__Instructions to follow__.
The expected output is each line from the one containing "Where should I" to the last line of the data below, set down exactly, minus the pictures.

__Data to examine__.
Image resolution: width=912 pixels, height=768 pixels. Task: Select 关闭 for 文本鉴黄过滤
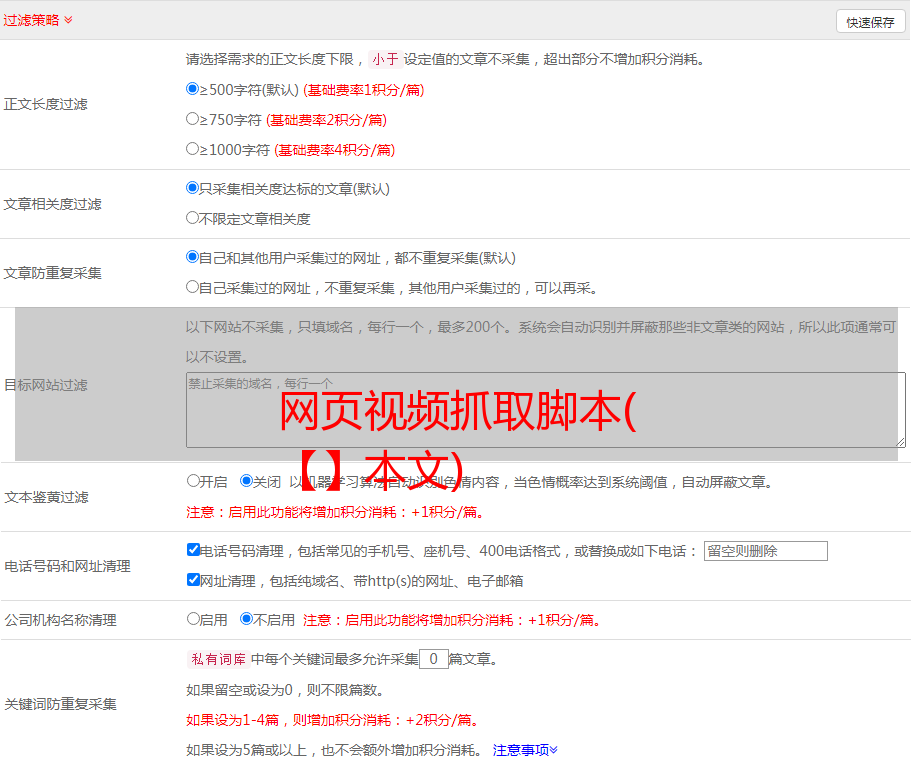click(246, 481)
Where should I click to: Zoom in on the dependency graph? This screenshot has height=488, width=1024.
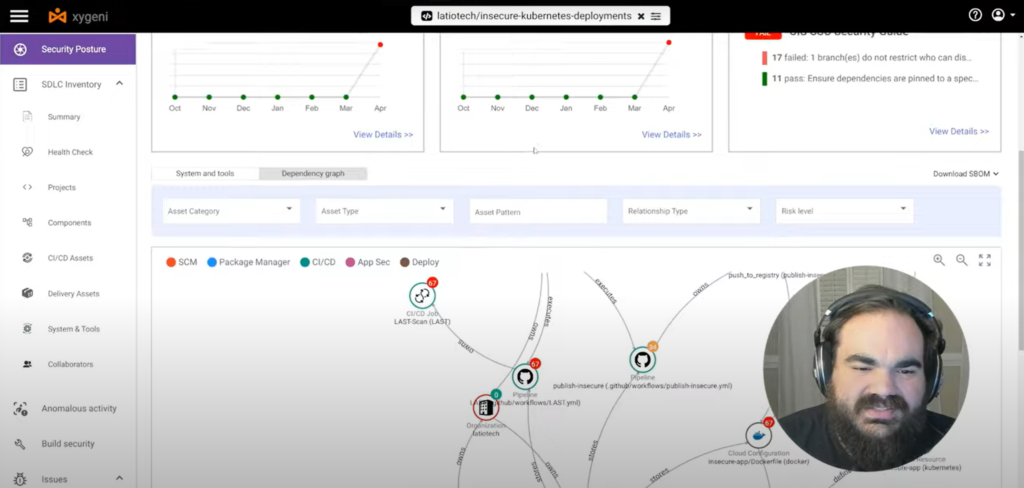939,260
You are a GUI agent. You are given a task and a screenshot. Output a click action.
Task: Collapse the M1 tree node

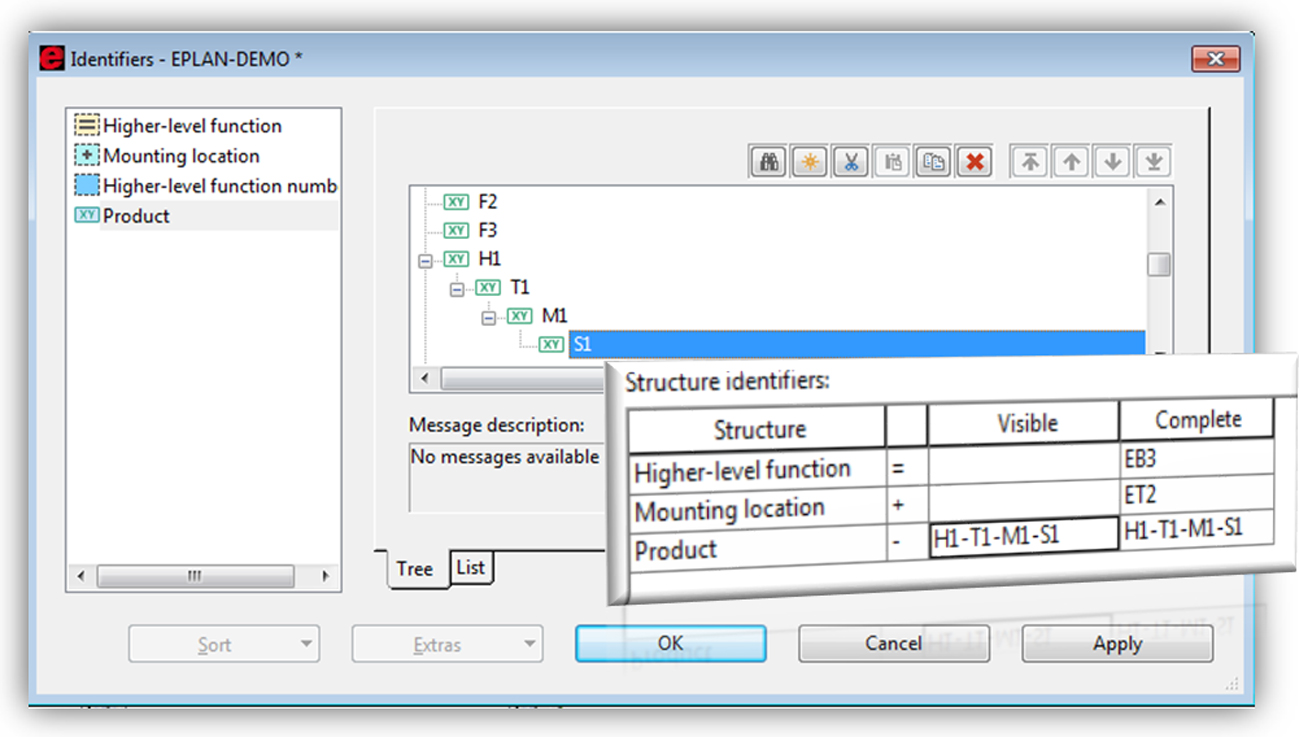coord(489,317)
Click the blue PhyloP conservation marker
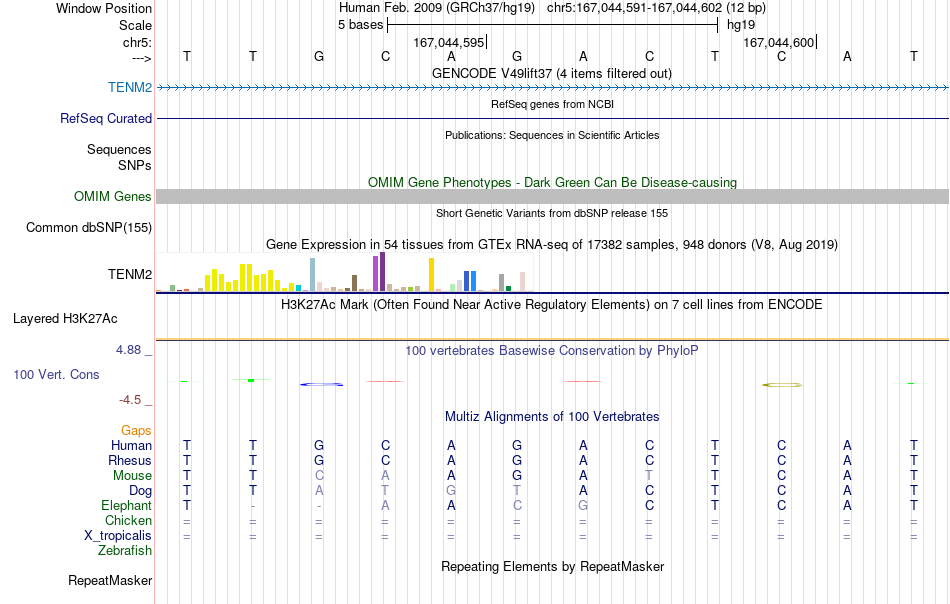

__Finished exercise__.
Where should I click to: Zoom in on the dependency graph? This screenshot has height=488, width=1024.
939,260
You are a GUI agent. You are given a task and a screenshot. Output a click action.
Task: Collapse the M1 tree node

coord(489,317)
Click the blue PhyloP conservation marker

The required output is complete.